The plan, disclosed last week, would postpone more than $600 million a year in payments and enable the utility, known as PREPA, to refurbish its power plants.
A source told The Bond Buyer that representatives from PREPA have been talking with advisers to Puerto Rico and the Government Development Bank, indicating they were “trying to set themselves up for their other debt negotiations.”
PREPA faces $8.1 billion in debts. During the proposed five-year moratorium on payments, no principal would be paid and interest would be reduced to 1%.
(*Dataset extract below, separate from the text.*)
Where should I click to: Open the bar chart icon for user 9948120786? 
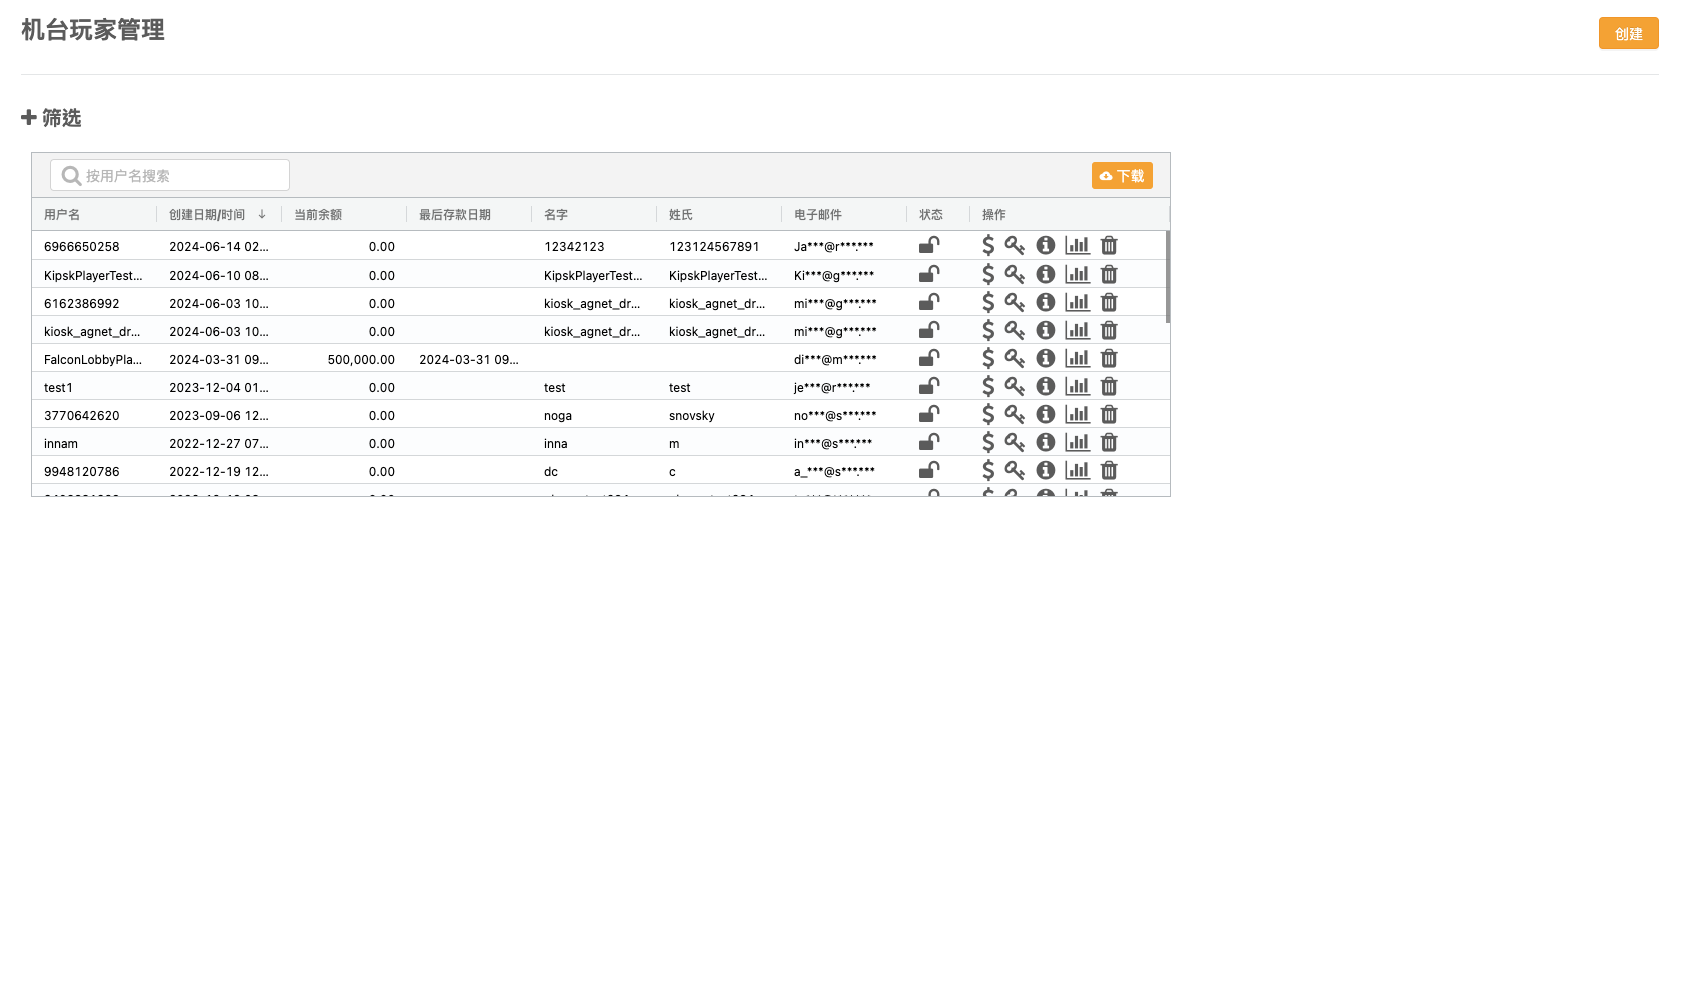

The idea of delaying debt payment has been floated by Gov. Alejandro Garcia Padilla, who said last month Puerto Rico’s debt “is not payable” and was looking for a “negotiated moratorium with bondholders.”
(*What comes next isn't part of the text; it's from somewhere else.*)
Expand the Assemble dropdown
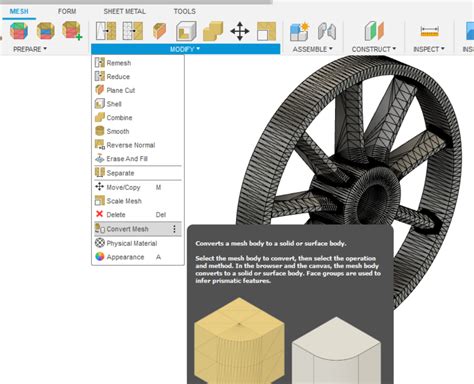Viewport: 474px width, 384px height. (x=313, y=49)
Puerto Rico is struggling with about $73 billion in debt. A government-appointed group is charged with crafting a proposal to restructure the debt. Its plan is due by Sept. 1.
Creditors: Default isn’t necessary
Meantime, a report backed by bondholders said the government can pay its bills without defaulting on its debt.
“Puerto Rico has a deficit problem, not a debt problem,” the report said. The “deficit is fixable and extensive history exists of other governments that made similar or greater fiscal adjustments and subsequently grew their economies.”
It said Puerto Rico has about 18 different debt-issuing entities that are responsible for the debt. “Each entity has its own legal particularities and financial capacities and thus each should be considered individually.”
The report was written by three former economists with the International Monetary Fund consulting with the Centennial Group, which was retained by funds holding $5.2 billion in Puerto Rico’s General Obligation debt.
The report said Puerto Rico’s deficit as a percentage of GDP has been shrinking and cites another analysis commissioned by the government – the “Krueger Report” – for fiscal and structural reform ideas that “demonstrates the ability of Puerto Rico to generate a growing surplus.”
The problems plaguing PREPA are at the forefront of Puerto Rico’s financial woes and are seen as hampering its overall economy. The utility is overstaffed, inefficient and overly reliant on oil to generate power, and its rates are exceedingly high.
A group representing funds that own 40% of PREPA’s debt last week called for an $8.1 billion debt exchange. Payments would be delayed several years and the utility would be given $2.5 billion to upgrade its grid.
A spokesman for the utility, however, rejected the plan as not providing “a path for a successful restructuring.”